- Estratto del testo -
▼▼▼

Per l’occasione si tratta di due lavori del sassofonista Lol Coxhill e del pianista Steve Miller (fratello del più noto chitarrista Phil). Il primo, due volumi usciti nel 1973, con titolo “Miller/Coxhill-Coxhill/Miller” trova spazio sul primo CD, con l’aggiunta di 5 brani in versione inedita. Nel secondo CD, invece, troviamo “The Story So Far / Oh Really?” i due volumi del 1974 e anche qui l’aggiunta di 3 brani in versione inedita completa un progetto pensato appositamente per i fan canterburyani più sfegatati. Chi non fosse riuscito ad accaparrarsi i vinili dell’epoca ha a disposizione un buon escursus di questa fetta del Kent più avanguardistica, jazzata e, in senso stretto, più progressiva.
Coxhill e Miller si conoscevano da tempo e il loro incontro, all’epoca dei Delivery, lasciò la voglia di lavorare assieme percorrendo strade che potessero allontanarsi dal suono più morbido, rotondo e, per certi versi, più accessibile dei recenti lavori, ad esempio, di Kevin Ayers o dei Caravan ove proprio lo stesso Miller fu chiamato in sostituzione di David Sinclair per l’incisione di Waterloo Lily. Le prospettive erano, per inventiva, capacità e intenzioni, molto aperte, certi territori avanguardistici, piuttosto spinti, erano completamente da esplorare e il vestito della Rock Band stava stretto ad entrambi.
Quel che venne fuori e che qui possiamo ascoltare nell’esatto crescendo temporale, è una esplorazione a tratti certosina delle sensazioni più profonde date dai minimalismi canterburyani, senza clamore, senza spinte eccessive e soprattutto senza fronzoli e barocchismi. L’ascolto non è semplificato da queste direttive e, semmai, si contorce in sequenze di assonanze e dissonanze talmente originali da non poter definire precedenti simili. La commistione delle note espresse dal piano di Miller e dal sax di Coxhill si legano per un fare che sa veramente di nuovo e che ancora oggi suona attuale e affascinante, per un incontro non apologetico, ma simpatetico.

▲▲▲

- Cosa si chiede -
- a) Trascrivi dal testo su Coxhill e Miller il passo che va da "Per l’occasione si" fino a "stretto, più progressiva." incluso.
- b) Per ciascuna affermazione indica se concorda con il testo su Coxhill e Miller, rispondendo sì o no e citando alla lettera le parole del testo che lo stabiliscono.
(i) Steve Miller è fratello del chitarrista Phil.
(ii) Nel secondo CD sono stati aggiunti 5 brani in versione inedita.
(iii) Miller prese il posto di David Sinclair nei Caravan per l'incisione di Waterloo Lily.
- c) Scrivi il seguito del testo su Coxhill e Miller, riprendendo dopo la sua ultima frase.

- Voci fornite -

▼▼▼

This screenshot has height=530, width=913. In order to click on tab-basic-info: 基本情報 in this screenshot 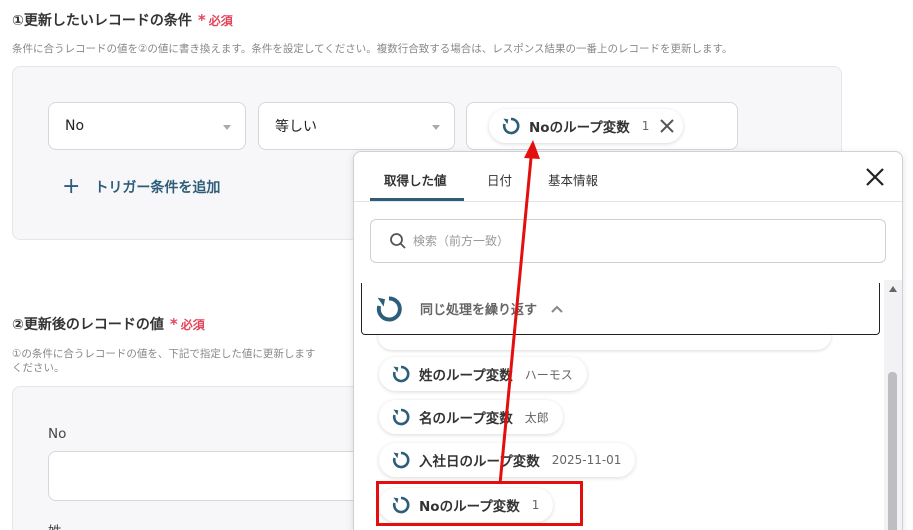, I will do `click(573, 180)`.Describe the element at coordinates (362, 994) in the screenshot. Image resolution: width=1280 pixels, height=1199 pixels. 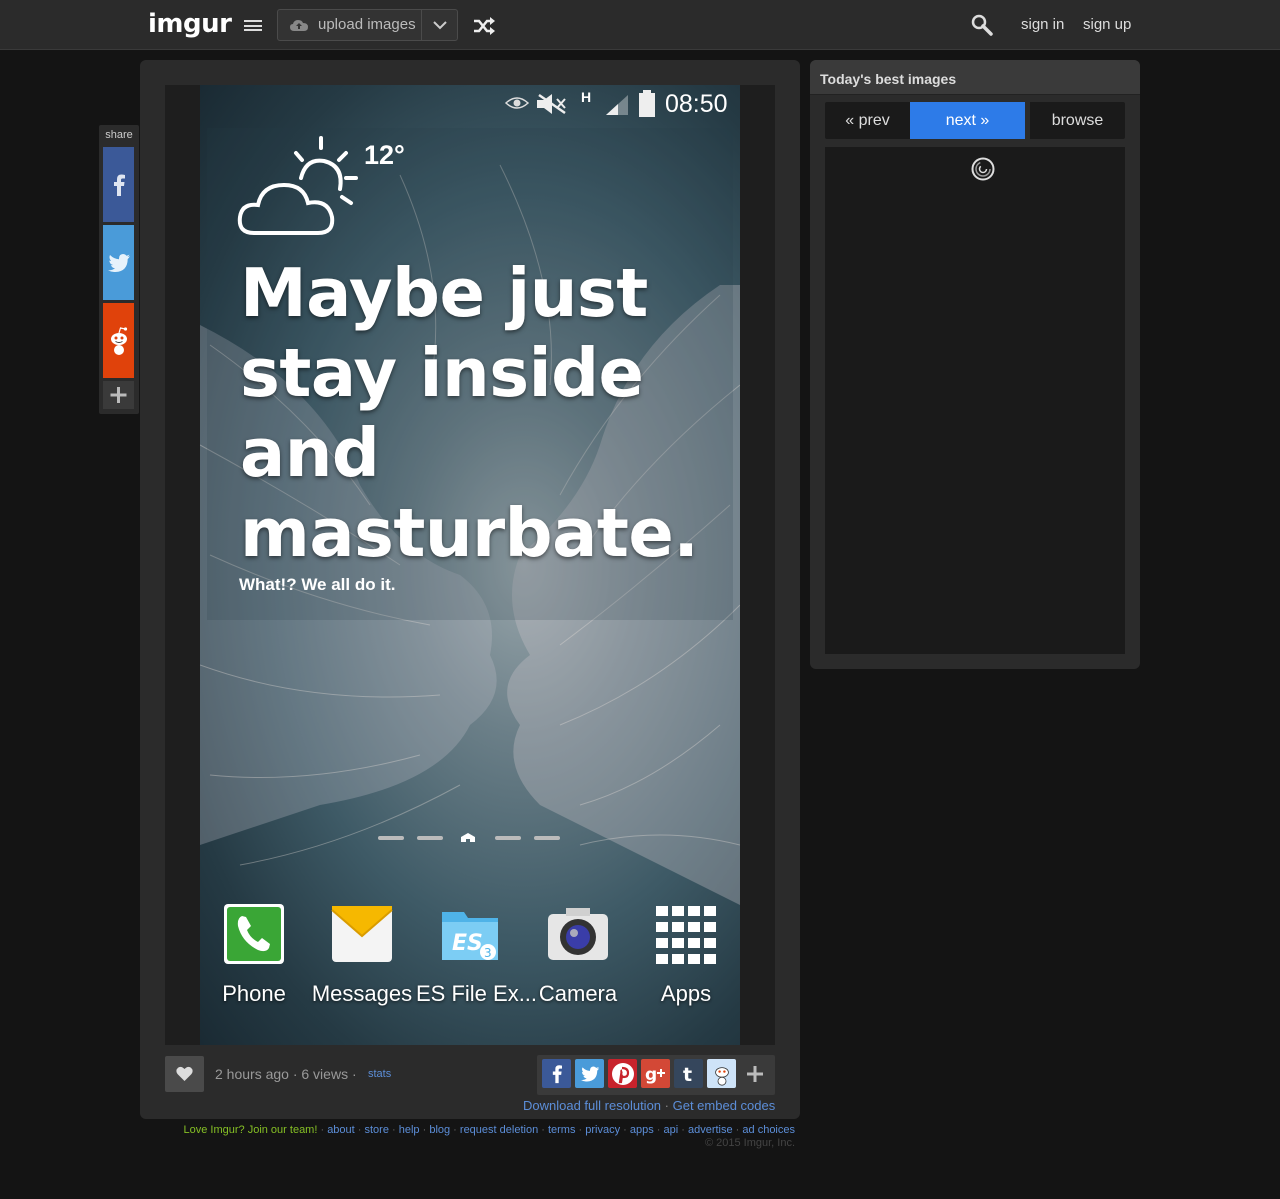
I see `app-label: Messages` at that location.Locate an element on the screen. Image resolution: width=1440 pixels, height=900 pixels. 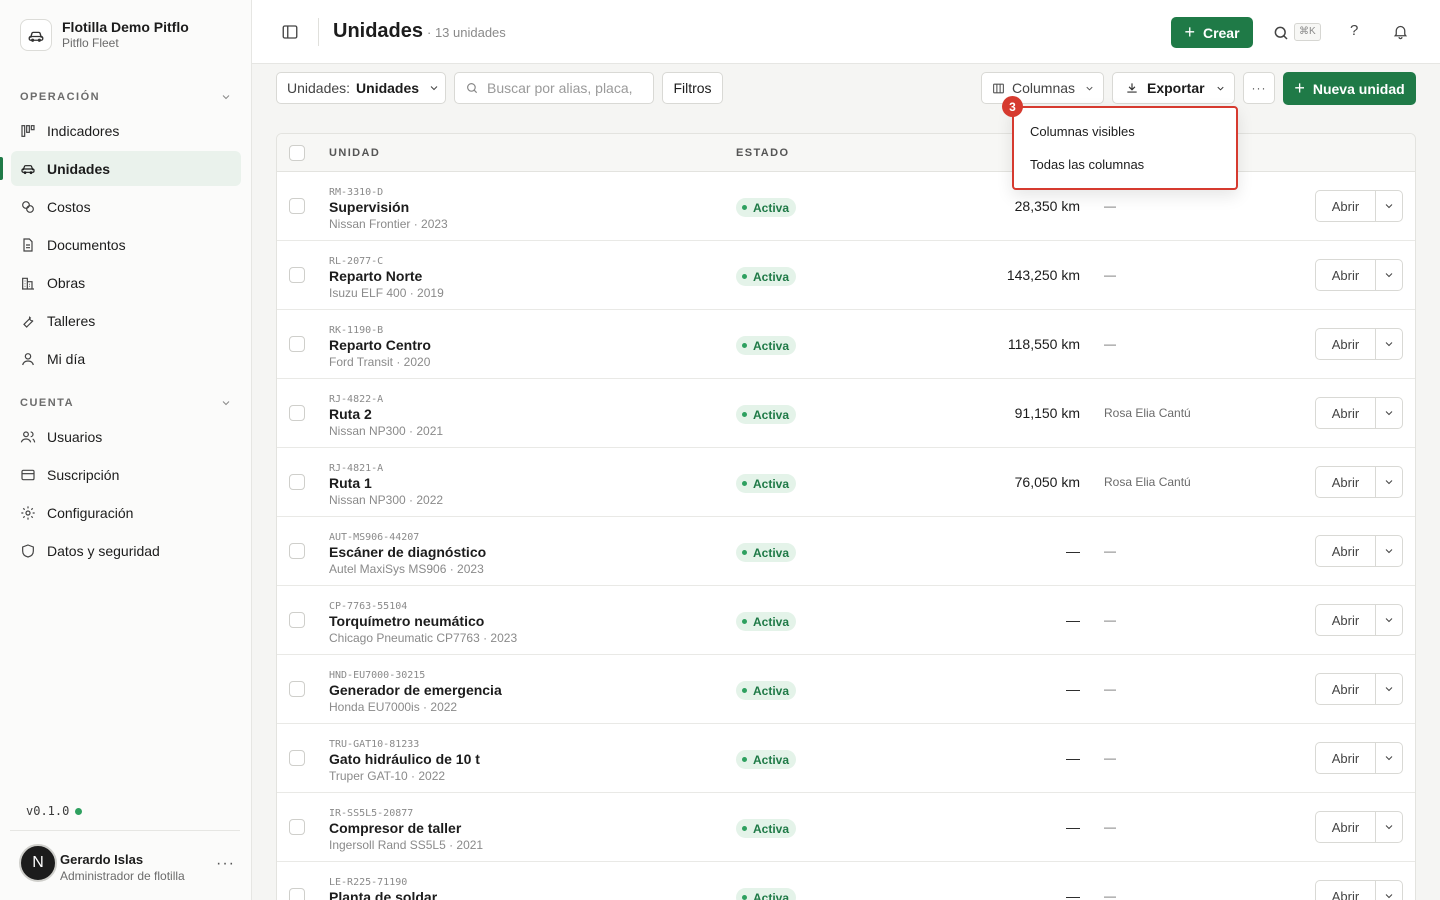
sidebar-item-talleres: Talleres is located at coordinates (126, 320). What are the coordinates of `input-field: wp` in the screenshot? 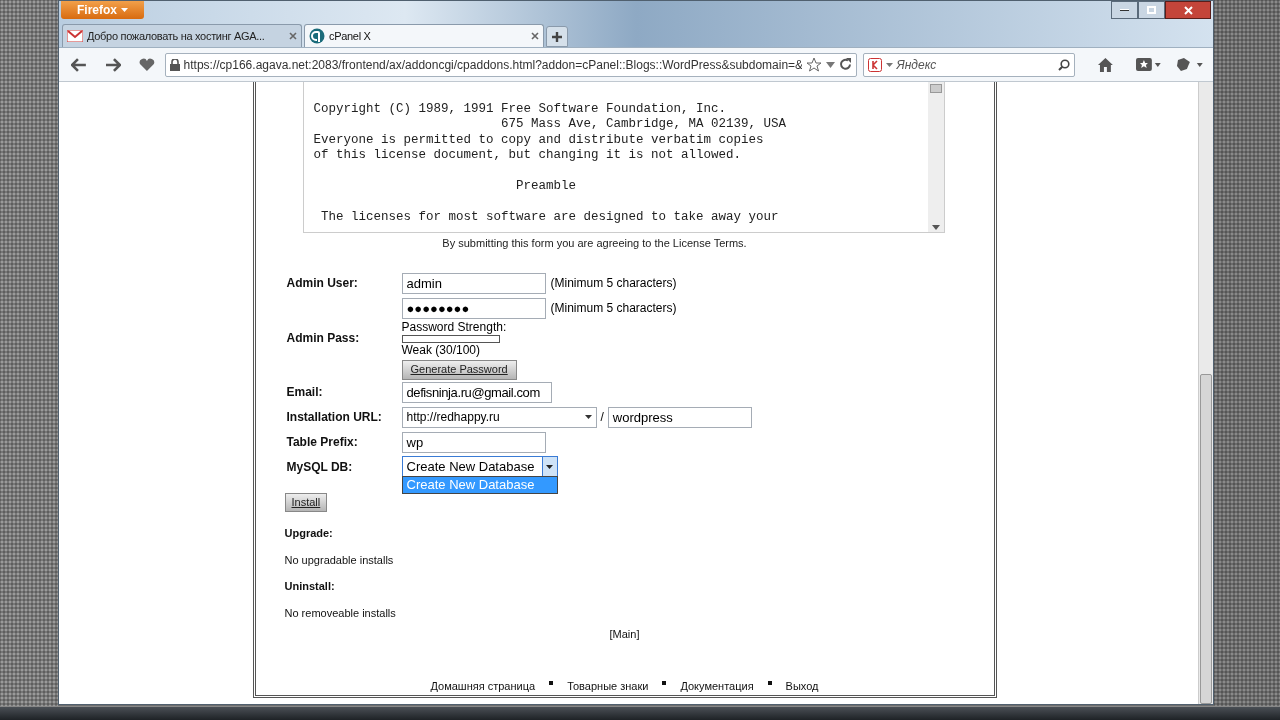 It's located at (474, 442).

▲▲▲

- Risposte per compito -
- a)
Per l’occasione si tratta di due lavori del sassofonista Lol Coxhill e del pianista Steve Miller (fratello del più noto chitarrista Phil). Il primo, due volumi usciti nel 1973, con titolo “Miller/Coxhill-Coxhill/Miller” trova spazio sul primo CD, con l’aggiunta di 5 brani in versione inedita. Nel secondo CD, invece, troviamo “The Story So Far / Oh Really?” i due volumi del 1974 e anche qui l’aggiunta di 3 brani in versione inedita completa un progetto pensato appositamente per i fan canterburyani più sfegatati. Chi non fosse riuscito ad accaparrarsi i vinili dell’epoca ha a disposizione un buon escursus di questa fetta del Kent più avanguardistica, jazzata e, in senso stretto, più progressiva.

- b)
(i) Sì: "del pianista Steve Miller (fratello del più noto chitarrista Phil)".
(ii) No: "anche qui l’aggiunta di 3 brani in versione inedita".
(iii) Sì: "ove proprio lo stesso Miller fu chiamato in sostituzione di David Sinclair per l’incisione di Waterloo Lily".

- c)
Veniamo ai dischi e al loro ascolto. La qualità dei master c’era già allora e il lavoro di pulitura e digitalizzazione non deve aver comportato sforzi immani, così il prodotto che ne è uscito è chiarissimo, anche sotto l’aspetto della qualità di ascolto. Il primo CD “Miller/Coxhill-Coxhill/Miller” presenta gli otto brani del lavoro originale, la cui composizione è equamente distribuita con tre brani di Miller, tre brani di Coxhill e gli altri due a quattro mani. Sottolineo questo, perché c’è una sensibile differenza nell’impatto tra le tipologie compositiva, grazie a quell’altalenare di impronte, talvolta, melodiche prodotte dal pianoforte e di bizzarrie avanguardistiche del sassofono.
Tra questi brani è senz’altro da segnalare “Chocolate Field” fatta dall’assemblaggio di frammenti dei Caravan di “Waterloo Lily” ritorti tra le spire del Sax e delle percussioni dei soli tasti del piano, i due splendidi brani, One For You” e “Will My Thirst … ” con Sinclair al basso, Pip Pyle alla batteria e Phil Miller alla chitarra, dove si respira jazz-rock canterburiano alla Nucleus e alla Soft Machine di Third, ma senza citazione alcuna: quanto che si respira in queste tracce lo troviamo qui e solo qui. Sul versante improvvisato e sfacciatamente free nelle loro trasformazioni persino autoironiche i brani “solo” di Coxhill come “Maggots”, “Wimbledon Bath” e “Bath ‘72” che con le sue risate grasse e animalesche di chiusura, sposta l’accento verso uno spazio sonoro dadaista e dislallico.
Di impasto più arioso i brani di aggiunta, registrati dal vivo nel 1972 con la band allargata con Phil Miller - Richard Sinclair - Pip Pyle - Archie - Roy Babbington e Laurie Allan, splendidi a dire poco. “Betty (You Pays Your Money, You Takes Your Chances)”, composto da Miller e Sinclair, è lì a metà strada tra la terra e il paradiso, è uno di quei brani che ti fanno capire perchè adori il genere di Canterbury. Seguono, registrate ad un concerto come Delivery, una “God Song” da pelle d’oca, tirata per sette minuti, con un Sinclair da favola, Bossa Nochance e Big Jobs, che da queste sessions sono finite poi nei lavori degli Hatfield and the North, e infine e Big Jobs No. 2 e un’altra versione di “God Song” per solo piano. Signori, sono commosso.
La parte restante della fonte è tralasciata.